Born in Duplicate
Some people are born with the effortless advantages—good hair, a cute nose, clear skin. Others arrive with talent: a jump shot, an ear for music, a mind that understands numbers before language. And then there are the rare few handed a companion on day one.
Only about 0.3% of people enter the world with an identical twin. I’m part of that sliver—a statistic so rare it feels almost mythic.
Being a twin isn’t something you earn or learn. You just are it. A matched set. Before I was Ashley, I was Amanda’s twin. Technically, I still am. But that phrasing makes it sound passive—a mirror, a copy, an afterthought. It leaves no room for the fact that I liked books more than banter, grades more than game days, even if I played basketball mostly because she did. That’s what happens when you’re born next to someone who excels naturally: you follow, or you fade.
We grew up like most kids, only in duplicate. Same grade, same school, same room. Same friends, same sports. And yet, even small things mattered: someone to hold the backpack on the first day of school, long drives to away games, a hand to scratch a back. Those everyday constants made life easier than I realized.
Identical twins are supposed to simplify the nature-versus-nurture debate. Same DNA, same home, same upbringing. But instead we complicate the rules. We share everything genetically, yet we grew into very different people.
She was louder, taller by half an inch, more self-assured. I measured myself against her in free throws, in grades, in quiet ambition. People often asked us to define ourselves: who’s smarter, prettier, more outgoing. Questions never posed to regular sisters.
Eventually, we stopped dressing alike. I went for neutrals, clean lines, an outfit that could read as effort or indifference. Amanda wore bear boots, ripped denim, and made it look effortless. Her clothes could swallow me; mine would bore her. Her apartment looked like a streetwear catalog; mine was pared down, lined with books and plants. She played loud music; I preferred quiet tracks. We drifted into separate worlds, though thankfully never liked the same men.
College brought the first real separation. I left for school, learning to enter a room, introduce myself, and simply be Ashley. People didn’t call me a twin. They didn’t know another version of me existed. Amanda followed a few months later—not because she had to, but because proximity had always been easier. Our only true separation came with an internship eight months away, and even that felt like a season changing.
I learned to be alone, but the twin bond never truly loosened. Visits were marked by small conflicts—dishes, shoes, something trivial—but we missed each other the way one misses a limb they didn’t know mattered. Now, as adults, closeness is no longer automatic. We choose it.
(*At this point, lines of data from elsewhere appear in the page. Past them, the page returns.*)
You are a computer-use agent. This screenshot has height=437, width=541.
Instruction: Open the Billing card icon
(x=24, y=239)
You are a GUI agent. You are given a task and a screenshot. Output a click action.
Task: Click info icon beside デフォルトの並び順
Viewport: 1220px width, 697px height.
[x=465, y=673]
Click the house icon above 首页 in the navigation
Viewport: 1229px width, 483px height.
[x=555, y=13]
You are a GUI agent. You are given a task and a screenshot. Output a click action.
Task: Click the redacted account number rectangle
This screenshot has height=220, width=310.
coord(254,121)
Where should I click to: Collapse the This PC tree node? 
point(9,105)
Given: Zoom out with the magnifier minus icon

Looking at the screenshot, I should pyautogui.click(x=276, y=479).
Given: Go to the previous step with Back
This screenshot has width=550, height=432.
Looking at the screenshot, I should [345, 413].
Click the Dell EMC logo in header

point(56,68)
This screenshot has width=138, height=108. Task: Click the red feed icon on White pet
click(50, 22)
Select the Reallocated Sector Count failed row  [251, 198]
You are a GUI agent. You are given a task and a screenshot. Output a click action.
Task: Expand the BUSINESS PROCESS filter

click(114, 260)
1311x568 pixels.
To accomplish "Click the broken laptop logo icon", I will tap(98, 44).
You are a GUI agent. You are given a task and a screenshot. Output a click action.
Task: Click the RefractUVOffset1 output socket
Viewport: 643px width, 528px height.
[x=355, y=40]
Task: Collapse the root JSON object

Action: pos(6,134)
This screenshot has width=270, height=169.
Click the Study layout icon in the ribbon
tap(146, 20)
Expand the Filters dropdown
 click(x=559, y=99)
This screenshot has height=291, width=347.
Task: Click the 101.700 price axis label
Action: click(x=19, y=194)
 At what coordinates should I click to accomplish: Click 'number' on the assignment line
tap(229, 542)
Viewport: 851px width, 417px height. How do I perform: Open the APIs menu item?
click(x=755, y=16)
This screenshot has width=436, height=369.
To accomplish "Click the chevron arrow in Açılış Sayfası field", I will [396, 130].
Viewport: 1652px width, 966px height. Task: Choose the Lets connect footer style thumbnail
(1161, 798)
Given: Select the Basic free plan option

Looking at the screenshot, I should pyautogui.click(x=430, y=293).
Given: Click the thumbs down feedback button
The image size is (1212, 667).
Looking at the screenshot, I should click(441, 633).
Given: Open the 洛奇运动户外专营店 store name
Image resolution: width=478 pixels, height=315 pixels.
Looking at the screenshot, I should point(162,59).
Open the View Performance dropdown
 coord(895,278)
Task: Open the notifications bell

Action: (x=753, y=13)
Here’s what I’ve realized: being a twin isn’t having a built-in best friend. It’s growing alongside someone who has known every version of you—the awkward, the brave, the in-between. Someone who remembers the childhood you’re always trying to reinterpret with tenderness. We’ve grown into different people, but when I see Amanda—even from the corner of my eye—there’s still that familiar ease. Some connections are forged at birth, and some never let go.